• _What is required_
Pick out every line in the items below that contains the string "click", and copy each such line in full.

• _Records to process_
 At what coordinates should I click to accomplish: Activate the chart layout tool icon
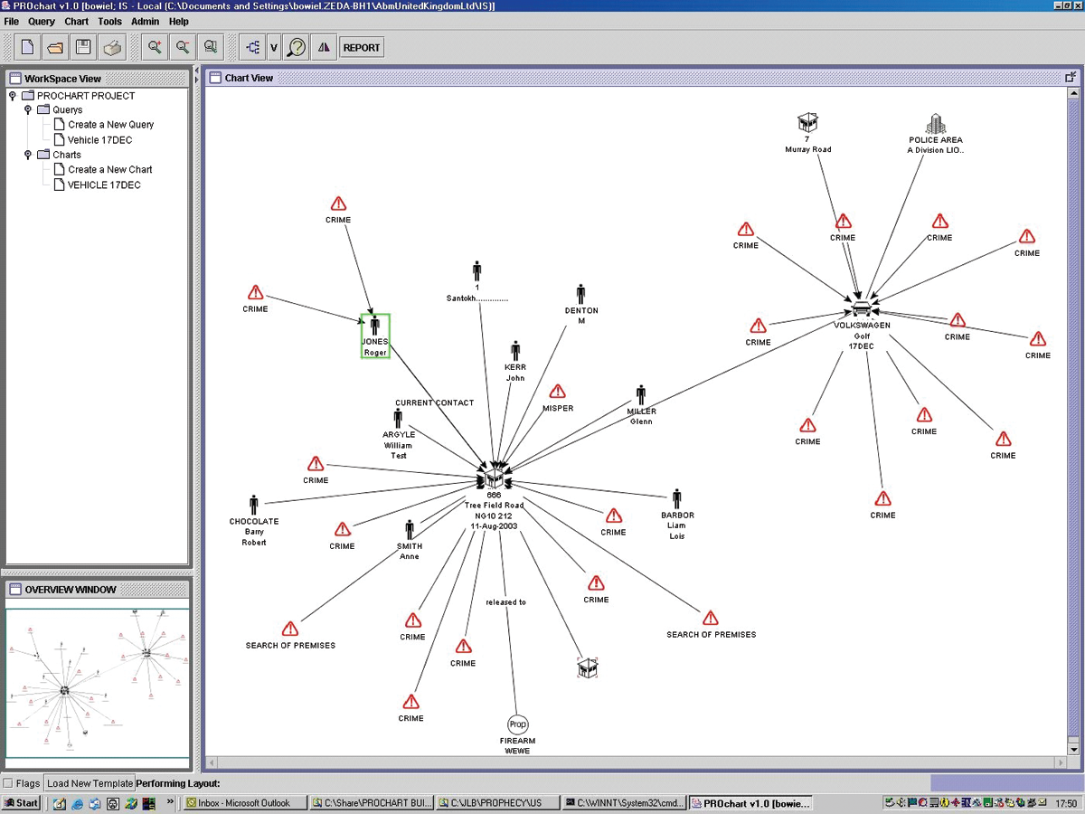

---

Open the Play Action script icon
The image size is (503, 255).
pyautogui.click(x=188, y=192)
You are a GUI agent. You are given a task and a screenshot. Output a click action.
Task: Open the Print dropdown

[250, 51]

...

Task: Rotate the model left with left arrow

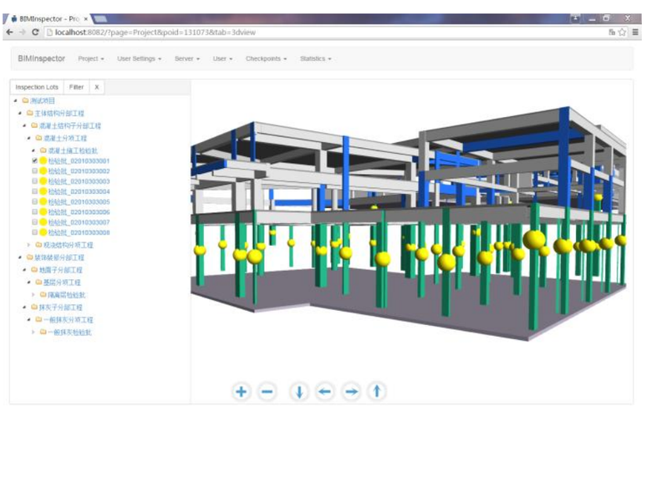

• _Written answer_
 At what coordinates should I click to accomplish: Activate the chart layout tool icon
pyautogui.click(x=188, y=192)
You are a GUI agent. You are given a task and a screenshot. Output a click action.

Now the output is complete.